What is required
Please render each line of the material below as a string in a JSON list, one string per line, leaving out blank lines.

# START OF Excerpted records

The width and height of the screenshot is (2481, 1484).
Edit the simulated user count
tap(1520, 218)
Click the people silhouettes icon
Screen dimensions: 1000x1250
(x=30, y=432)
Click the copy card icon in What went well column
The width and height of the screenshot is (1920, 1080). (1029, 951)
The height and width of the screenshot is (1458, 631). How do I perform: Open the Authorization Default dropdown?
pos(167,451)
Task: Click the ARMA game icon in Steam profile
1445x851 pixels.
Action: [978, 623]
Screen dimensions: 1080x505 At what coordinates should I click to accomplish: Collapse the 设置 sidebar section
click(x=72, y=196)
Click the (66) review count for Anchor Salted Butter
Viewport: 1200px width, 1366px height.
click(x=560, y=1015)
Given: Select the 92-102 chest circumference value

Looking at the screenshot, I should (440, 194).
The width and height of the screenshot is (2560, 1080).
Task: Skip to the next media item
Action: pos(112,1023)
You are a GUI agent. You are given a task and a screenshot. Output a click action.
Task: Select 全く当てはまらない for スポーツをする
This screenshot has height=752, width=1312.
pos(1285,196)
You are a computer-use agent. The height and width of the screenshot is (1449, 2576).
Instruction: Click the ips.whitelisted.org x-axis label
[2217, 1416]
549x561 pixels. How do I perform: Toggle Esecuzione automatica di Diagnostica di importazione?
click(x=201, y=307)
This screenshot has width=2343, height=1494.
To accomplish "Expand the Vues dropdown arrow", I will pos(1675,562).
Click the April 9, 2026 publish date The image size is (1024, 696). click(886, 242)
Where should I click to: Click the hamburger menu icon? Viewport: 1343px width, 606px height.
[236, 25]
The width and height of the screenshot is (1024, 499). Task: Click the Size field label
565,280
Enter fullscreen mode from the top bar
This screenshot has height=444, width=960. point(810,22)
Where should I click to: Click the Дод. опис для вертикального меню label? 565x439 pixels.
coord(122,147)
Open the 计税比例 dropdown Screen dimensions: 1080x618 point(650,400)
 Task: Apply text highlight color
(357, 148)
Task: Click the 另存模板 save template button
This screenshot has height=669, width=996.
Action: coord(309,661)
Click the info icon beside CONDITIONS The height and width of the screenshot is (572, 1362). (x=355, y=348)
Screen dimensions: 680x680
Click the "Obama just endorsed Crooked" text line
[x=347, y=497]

# END OF Excerpted records

Written solution
[
  "The width and height of the screenshot is (2481, 1484).",
  "Edit the simulated user count",
  "tap(1520, 218)",
  "Click the people silhouettes icon",
  "Screen dimensions: 1000x1250",
  "(x=30, y=432)",
  "Click the copy card icon in What went well column",
  "The width and height of the screenshot is (1920, 1080). (1029, 951)",
  "The height and width of the screenshot is (1458, 631). How do I perform: Open the Authorization Default dropdown?",
  "pos(167,451)",
  "Task: Click the ARMA game icon in Steam profile",
  "1445x851 pixels.",
  "Action: [978, 623]",
  "Screen dimensions: 1080x505 At what coordinates should I click to accomplish: Collapse the 设置 sidebar section",
  "click(x=72, y=196)",
  "Click the (66) review count for Anchor Salted Butter",
  "Viewport: 1200px width, 1366px height.",
  "click(x=560, y=1015)",
  "Given: Select the 92-102 chest circumference value",
  "Looking at the screenshot, I should (440, 194).",
  "The width and height of the screenshot is (2560, 1080).",
  "Task: Skip to the next media item",
  "Action: pos(112,1023)",
  "You are a GUI agent. You are given a task and a screenshot. Output a click action.",
  "Task: Select 全く当てはまらない for スポーツをする",
  "This screenshot has height=752, width=1312.",
  "pos(1285,196)",
  "You are a computer-use agent. The height and width of the screenshot is (1449, 2576).",
  "Instruction: Click the ips.whitelisted.org x-axis label",
  "[2217, 1416]",
  "549x561 pixels. How do I perform: Toggle Esecuzione automatica di Diagnostica di importazione?",
  "click(x=201, y=307)",
  "This screenshot has width=2343, height=1494.",
  "To accomplish \"Expand the Vues dropdown arrow\", I will pos(1675,562).",
  "Click the April 9, 2026 publish date The image size is (1024, 696). click(886, 242)",
  "Where should I click to: Click the hamburger menu icon? Viewport: 1343px width, 606px height.",
  "[236, 25]",
  "The width and height of the screenshot is (1024, 499). Task: Click the Size field label",
  "565,280",
  "Enter fullscreen mode from the top bar",
  "This screenshot has height=444, width=960. point(810,22)",
  "Where should I click to: Click the Дод. опис для вертикального меню label? 565x439 pixels.",
  "coord(122,147)",
  "Open the 计税比例 dropdown Screen dimensions: 1080x618 point(650,400)",
  " Task: Apply text highlight color",
  "(357, 148)",
  "Task: Click the 另存模板 save template button",
  "This screenshot has height=669, width=996.",
  "Action: coord(309,661)",
  "Click the info icon beside CONDITIONS The height and width of the screenshot is (572, 1362). (x=355, y=348)",
  "Screen dimensions: 680x680",
  "Click the \"Obama just endorsed Crooked\" text line",
  "[x=347, y=497]"
]